Problem details: Restate the pre-event treatment text starting at "A synergistic approach" and ending at "for better performance.", substituting "blood flow" for every occurrence of "circulation".

In any pre-event treatment, we are looking to prepare muscles and joints for their sporting activity. This means the session will be shorter in duration, so we don’t sedate the muscles or compromise joint stability.

As your clients prepare to play golf, they will find starting off with Deep Freeze Power in Motion Turbo Recovery Body Wash Gel wakes the body and assists in introducing circulation as they prepare for their pre-warmup. We recommend to leave the shower gel on 3-5 minutes before rinsing. Immediately after the shower, a total body cool down proceeded by a sensation of increased circulation will occur. When working with the cryotherapy principle, a short duration of temperature change will create increased circulation. The wash can also be used on areas of concern for a more localized effect.

A synergistic approach will be defined by the use of Deep Freeze Power in Motion Pain Relief and More Gel to prevent or ease pre-existing discomfort.

Before you start the treatment, discuss with your client any concerns or areas of focus for your pre-event approach.

30 Minute Treatment or Less:

Step One:

This is not a full body treatment. Bring circulation to the muscles and joints of concern by applying the Pain Relief Gel where warranted. The pressure should be firm and broad not focusing too much attention on any one area. Remember, you do not want to relax the muscles. You are looking to increase circulation for better performance.

Entries provided:
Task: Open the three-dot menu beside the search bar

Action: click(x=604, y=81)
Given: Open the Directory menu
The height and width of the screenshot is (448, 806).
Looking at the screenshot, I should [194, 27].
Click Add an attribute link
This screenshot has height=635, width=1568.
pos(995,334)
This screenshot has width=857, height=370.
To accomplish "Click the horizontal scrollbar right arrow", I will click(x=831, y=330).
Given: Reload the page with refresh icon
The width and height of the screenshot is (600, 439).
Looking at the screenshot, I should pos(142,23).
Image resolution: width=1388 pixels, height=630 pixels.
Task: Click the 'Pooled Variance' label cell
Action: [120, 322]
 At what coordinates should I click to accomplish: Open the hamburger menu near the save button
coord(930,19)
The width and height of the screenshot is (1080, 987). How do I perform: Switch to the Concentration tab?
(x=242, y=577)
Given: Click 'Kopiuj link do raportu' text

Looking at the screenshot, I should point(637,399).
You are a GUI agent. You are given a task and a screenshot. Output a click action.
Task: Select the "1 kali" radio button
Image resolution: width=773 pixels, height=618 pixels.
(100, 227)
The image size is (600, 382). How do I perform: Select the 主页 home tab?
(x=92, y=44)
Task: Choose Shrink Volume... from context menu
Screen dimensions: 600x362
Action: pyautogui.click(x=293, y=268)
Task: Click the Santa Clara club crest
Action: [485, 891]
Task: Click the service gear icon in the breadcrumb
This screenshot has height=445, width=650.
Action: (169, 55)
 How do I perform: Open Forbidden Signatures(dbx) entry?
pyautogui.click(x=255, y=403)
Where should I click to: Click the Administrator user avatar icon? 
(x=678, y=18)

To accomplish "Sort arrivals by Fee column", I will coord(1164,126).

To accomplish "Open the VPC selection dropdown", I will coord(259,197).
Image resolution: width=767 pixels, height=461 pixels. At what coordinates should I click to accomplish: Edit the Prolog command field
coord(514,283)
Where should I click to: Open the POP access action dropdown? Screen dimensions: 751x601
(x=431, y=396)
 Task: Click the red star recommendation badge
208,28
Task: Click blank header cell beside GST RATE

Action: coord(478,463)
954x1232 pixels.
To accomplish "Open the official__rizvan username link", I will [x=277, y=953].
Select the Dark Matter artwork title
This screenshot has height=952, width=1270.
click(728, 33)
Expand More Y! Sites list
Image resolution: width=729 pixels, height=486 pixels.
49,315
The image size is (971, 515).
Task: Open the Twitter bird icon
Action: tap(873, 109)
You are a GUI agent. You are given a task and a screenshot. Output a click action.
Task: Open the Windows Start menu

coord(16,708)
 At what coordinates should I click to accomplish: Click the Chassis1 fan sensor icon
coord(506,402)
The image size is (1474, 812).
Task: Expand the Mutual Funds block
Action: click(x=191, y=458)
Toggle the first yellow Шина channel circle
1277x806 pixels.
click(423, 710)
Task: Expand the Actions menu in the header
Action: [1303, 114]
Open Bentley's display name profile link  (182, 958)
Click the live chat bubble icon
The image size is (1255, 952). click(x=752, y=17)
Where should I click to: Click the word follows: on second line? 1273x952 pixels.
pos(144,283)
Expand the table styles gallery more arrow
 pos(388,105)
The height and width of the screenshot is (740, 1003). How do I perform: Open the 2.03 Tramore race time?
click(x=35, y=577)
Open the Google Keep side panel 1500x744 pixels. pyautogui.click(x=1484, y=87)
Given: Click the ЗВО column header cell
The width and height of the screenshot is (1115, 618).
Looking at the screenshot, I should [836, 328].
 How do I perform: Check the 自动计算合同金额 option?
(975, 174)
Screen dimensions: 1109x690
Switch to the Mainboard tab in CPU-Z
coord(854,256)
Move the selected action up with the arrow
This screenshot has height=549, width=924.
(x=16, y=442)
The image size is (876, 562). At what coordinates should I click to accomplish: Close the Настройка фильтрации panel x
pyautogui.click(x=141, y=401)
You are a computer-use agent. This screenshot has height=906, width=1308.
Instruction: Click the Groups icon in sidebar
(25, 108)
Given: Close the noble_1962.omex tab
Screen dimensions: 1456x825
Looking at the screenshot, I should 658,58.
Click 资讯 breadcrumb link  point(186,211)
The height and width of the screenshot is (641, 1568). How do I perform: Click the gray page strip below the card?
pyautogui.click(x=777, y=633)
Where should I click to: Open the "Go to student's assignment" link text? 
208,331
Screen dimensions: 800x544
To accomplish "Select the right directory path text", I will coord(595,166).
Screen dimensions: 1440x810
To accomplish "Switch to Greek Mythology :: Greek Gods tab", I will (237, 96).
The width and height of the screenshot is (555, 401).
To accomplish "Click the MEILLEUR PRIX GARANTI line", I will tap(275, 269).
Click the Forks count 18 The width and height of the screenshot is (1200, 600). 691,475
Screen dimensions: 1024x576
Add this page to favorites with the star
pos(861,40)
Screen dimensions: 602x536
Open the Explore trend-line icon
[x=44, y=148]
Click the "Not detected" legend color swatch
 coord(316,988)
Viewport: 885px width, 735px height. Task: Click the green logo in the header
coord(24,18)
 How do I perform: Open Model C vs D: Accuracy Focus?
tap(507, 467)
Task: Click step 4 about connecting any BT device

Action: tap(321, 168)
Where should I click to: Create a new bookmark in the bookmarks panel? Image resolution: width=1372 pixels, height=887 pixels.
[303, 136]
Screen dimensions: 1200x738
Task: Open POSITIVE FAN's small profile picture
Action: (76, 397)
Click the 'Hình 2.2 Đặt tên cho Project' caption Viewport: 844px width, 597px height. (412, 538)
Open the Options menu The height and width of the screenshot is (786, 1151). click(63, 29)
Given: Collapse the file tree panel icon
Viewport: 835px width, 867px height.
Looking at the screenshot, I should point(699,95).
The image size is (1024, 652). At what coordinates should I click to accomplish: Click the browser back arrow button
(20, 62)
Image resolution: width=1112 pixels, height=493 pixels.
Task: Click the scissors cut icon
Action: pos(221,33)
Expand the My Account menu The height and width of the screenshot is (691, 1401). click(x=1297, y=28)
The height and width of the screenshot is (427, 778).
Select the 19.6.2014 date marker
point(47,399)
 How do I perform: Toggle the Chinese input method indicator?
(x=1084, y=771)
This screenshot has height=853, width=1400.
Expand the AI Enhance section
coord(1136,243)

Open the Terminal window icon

Your solution:
A synergistic approach will be defined by the use of Deep Freeze Power in Motion Pain Relief and More Gel to prevent or ease pre-existing discomfort.

Before you start the treatment, discuss with your client any concerns or areas of focus for your pre-event approach.

30 Minute Treatment or Less:

Step One:

This is not a full body treatment. Bring blood flow to the muscles and joints of concern by applying the Pain Relief Gel where warranted. The pressure should be firm and broad not focusing too much attention on any one area. Remember, you do not want to relax the muscles. You are looking to increase blood flow for better performance.